The move put the potential winning run into scoring position, and brought up Lisbon’s diminutive second baseman, Nick Jones.

“(Jones was) the one kid I walked (before the seventh),” Dwyer said with a laugh. “(Fortin) gave me a heart attack when he did that.”

But Jones did what the Greyhounds had been doing for most of the game against Dwyer – hit a pop up into the stiff wind blowing in. Dwyer took off from the mound toward third base, called for it, settled under it and squeezed his glove shut to preserve a 3-2 win for the Ramblers.

“I had to still buckle down, and they’d been popping them out all game, so it was good to get that last one, too,” Dwyer said.

Seventeen of Lisbon’s 21 outs were in the air, which, despite the wind gusts, presented little problem for Winthrop’s defense.

“We had a lot of lazy swings. We didn’t attack the ball well at the plate,” Lisbon coach Randy Ridley said. “Forrest is a very good pitcher, but we didn’t swing the bats like we could have, and it showed with a lot of fly ball outs.”

Things got a little more interesting when the Greyhounds hit the ball on the ground. The Ramblers committed four throwing errors, including two that led to an unearned run off Dwyer in the third.

A throwing error by Lisbon in the first inning put the Ramblers (6-1) on the board first against starter Kyle Neagle. Bryan Lawson made it 2-0 with an RBI single to left-center in the second, but a strong relay throw by third baseman Mike Unterkoefler cut down Easton Morang at the plate to keep it a two-run game.

Lisbon (5-2) cut the lead in half in the third. Alex Hall reached and took second on a throwing error. With one out, Neagle hit a grounder to second baseman Lawson, whose throw seemed to get pushed towards right field by a burst of wind and sailed past first base, allowing Neagle to score.

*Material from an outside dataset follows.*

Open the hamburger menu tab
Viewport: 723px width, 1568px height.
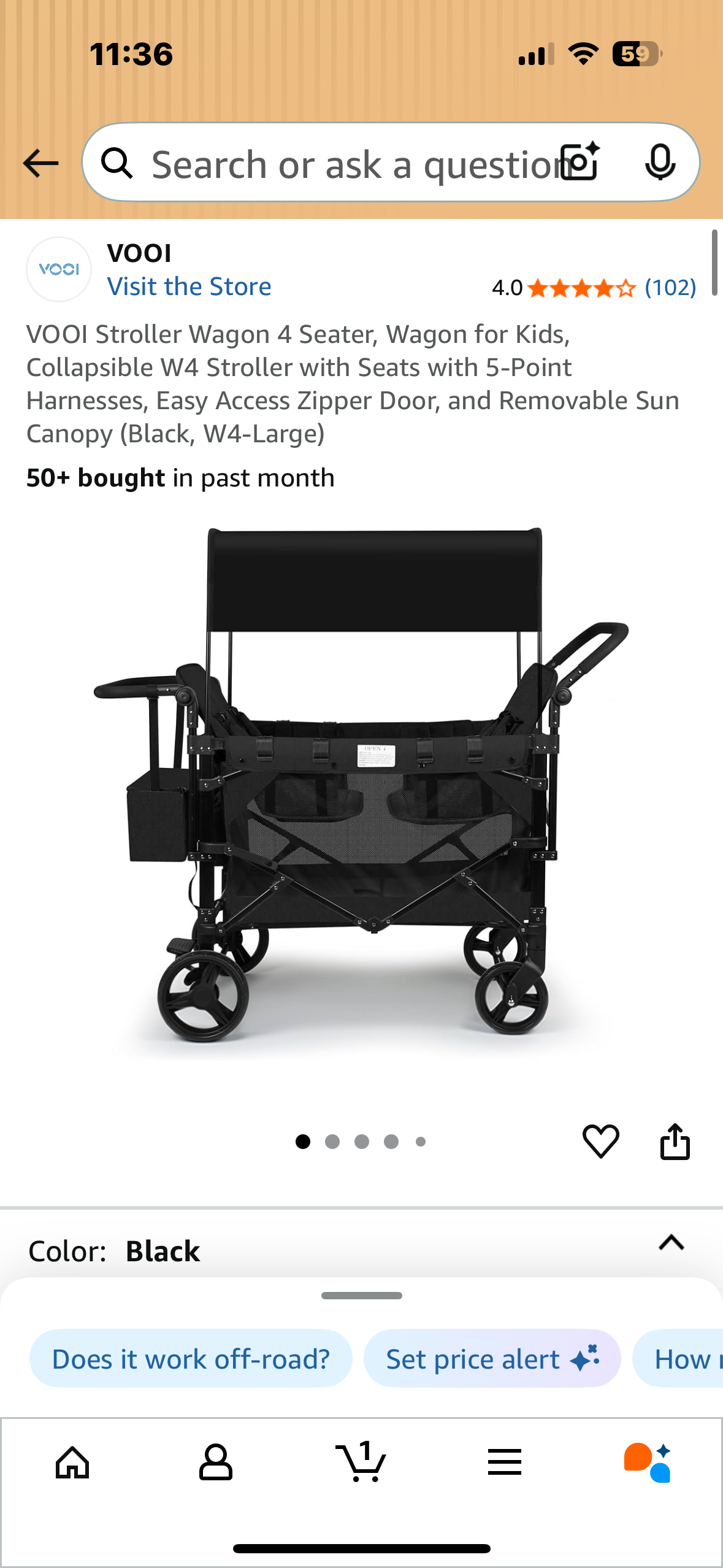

Neagle and reliever Frank Angelico didn’t give up a hit after the second inning. Neagle walked the first two batters of the bottom of the third but worked his way out of the jam. Winthrop scored what proved to be the winning run in the fifth when David Ricker drew a leadoff walk, stole second, advanced to third on a Jordan Conant grounder, then scored on Dwyer’s sacrifice fly to right.

Dwyer, who bounced back nicely from a rough outing in last week’s loss to Livermore Falls, worked around an error and a single in the fourth, then an error and his only walk in the sixth.

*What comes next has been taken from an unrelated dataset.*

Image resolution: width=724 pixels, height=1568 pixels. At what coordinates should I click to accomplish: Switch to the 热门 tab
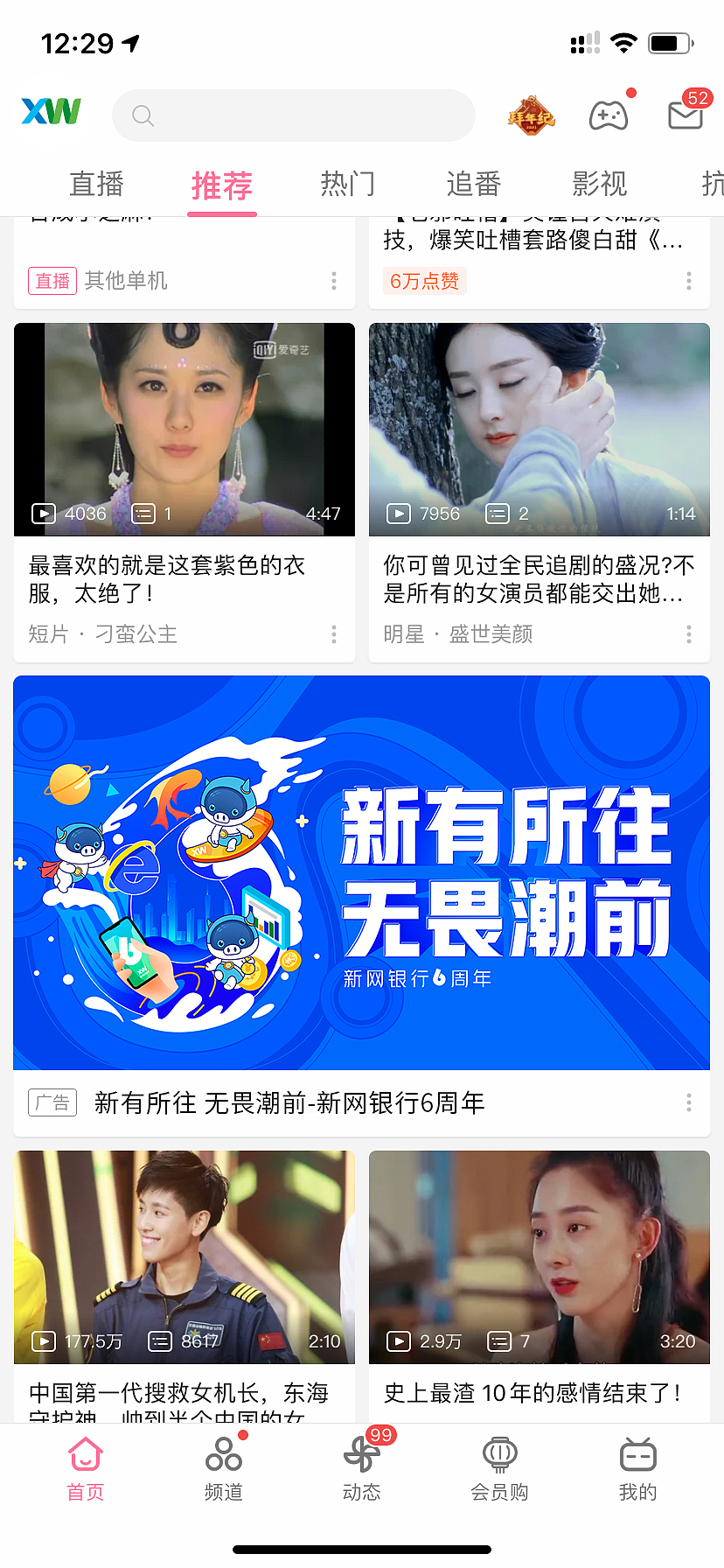pyautogui.click(x=348, y=184)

“He was getting his first pitch strikes in, and those are key. Get those guys in a hole,” Fortin said.

In the seventh, he surrendered a leadoff walk to Alex Hall, then a one-out single to Neagle. Unterkoefler hit a soft liner to short, then Angelico lofted a pop fly that fell in to no man’s land in short right to score Hall with the second run and put runners at first and third.

With Ouellette due up, Fortin told Dwyer to issue the free pass.

“There was pressure on Forrest – bases loaded, he’s got to pitch to this little guy and there’s no room for him,” Winthrop coach Marc Fortin said. “That’s serious pressure, but he came through.”